13/01/2019 di Redazione

In Marocco è partita una campagna d’informazione per porre fine al cosiddetto “test di verginità” ha riaperto il dibattito su una diffusa pratica che mira a preservare la “purezza e l’onore” delle donne fino al matrimonio. Il Movimento Alternativo marocchino per le Libertà Individuali (MALI) ha lanciato, in occasione del 70° anniversario della Dichiarazione dei diritti umani, la campagna caratterizzata dallo slogan “La mia vagina appartiene a me“.

Chiediamo alla società civile di denunciare le violenze sessiste e sessuali che il test di verginità comporta, non ha alcun valore scientifico e la consideriamo uno stupro. Nessuno può sapere se una donna è vergine, nemmeno un ginecologo, nessuno, l’unica persona che può sapere se è vergine è la donna stessa”, spiega Ibtissam Lasghar, portavoce del MALI.

La stessa portavoce del movimento marocchino assicura: “Nella maggior parte dei casi, questa pratica, che consideriamo un atto di tortura e patriarcale, viene solitamente richiesta dalla famiglia della futura moglie”.

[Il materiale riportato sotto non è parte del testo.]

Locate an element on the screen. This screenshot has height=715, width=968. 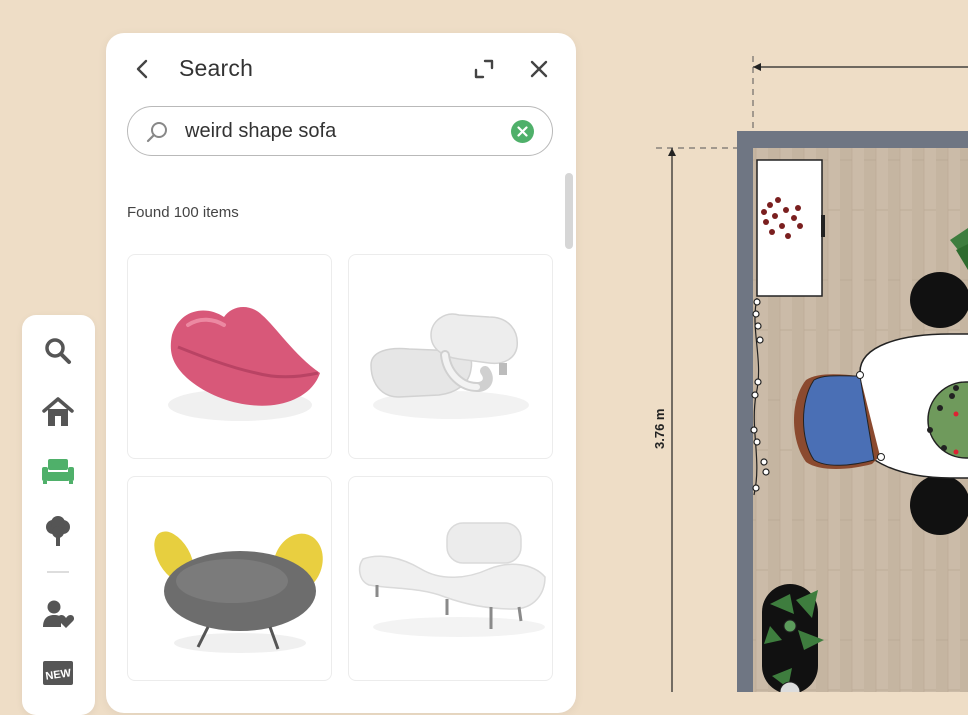
result-card-pink-lips-sofa is located at coordinates (230, 356).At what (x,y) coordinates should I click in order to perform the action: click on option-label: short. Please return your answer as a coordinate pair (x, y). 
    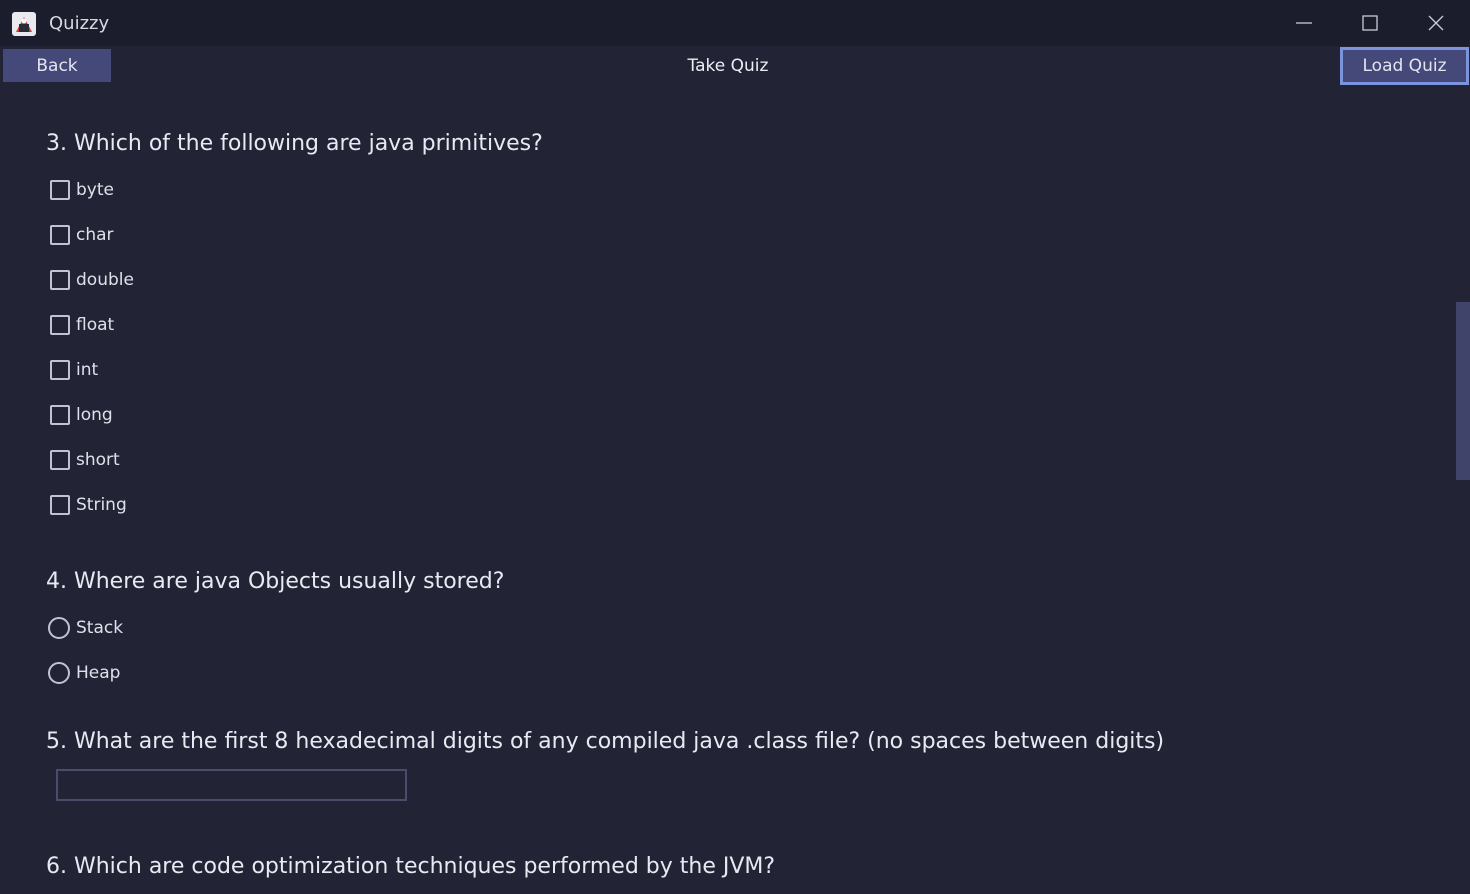
    Looking at the image, I should click on (98, 460).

Il test, chiamato anche finger test, si basa sul controllo dell’imene per vedere se è strappato. La paura di essere rinnegate dalle loro famiglie o dal loro futuro marito non essendo vergini porta molte donne a ricostruire il loro imene attraverso un’operazione chirurgica, l’imenoplastica.

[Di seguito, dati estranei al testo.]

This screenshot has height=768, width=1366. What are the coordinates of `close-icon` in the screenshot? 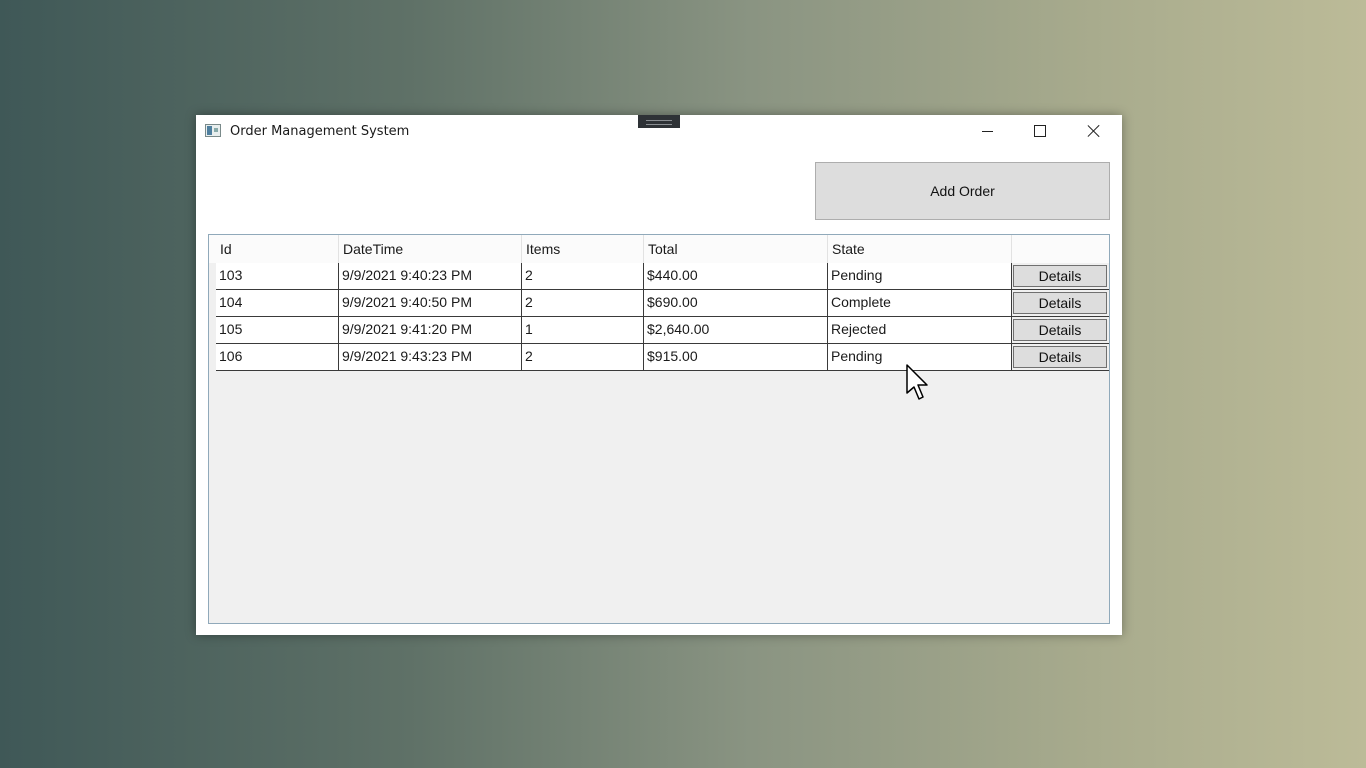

Da parte sua, Buchra Abdu, presidente della Tahaddi Association for Equality a Casablanca, afferma che, nonostante il test non sia obbligatorio, molte famiglie conservatrici lo portano avanti.

L’Organizzazione Mondiale della Sanità (OMS) ha invitato ad ottobre alcuni Paesi a vietare questa pratica che considera “inutile, umiliante, dolorosa e traumatica”. L’OMS avverte che questo test non dovrebbe essere praticato in nessuna circostanza e avverte che “molte donne a causa del test soffrono di ansia, depressione e stress post-traumatico. In casi estremi, donne e ragazze si suicidano o finiscono per essere uccise in nome dell’ onore“. Inoltre, sottolinea che i test di verginità eseguiti su donne stuprate possono causare loro ulteriore dolore, oltre a ricordare loro l’aggressione subita. Nella sua dichiarazione, l’OMS ricorda che una ventina di paesi tra cui l’Egitto, India, Brasile, Afghanistan, Libia e Giamaica continuano a praticare questo test.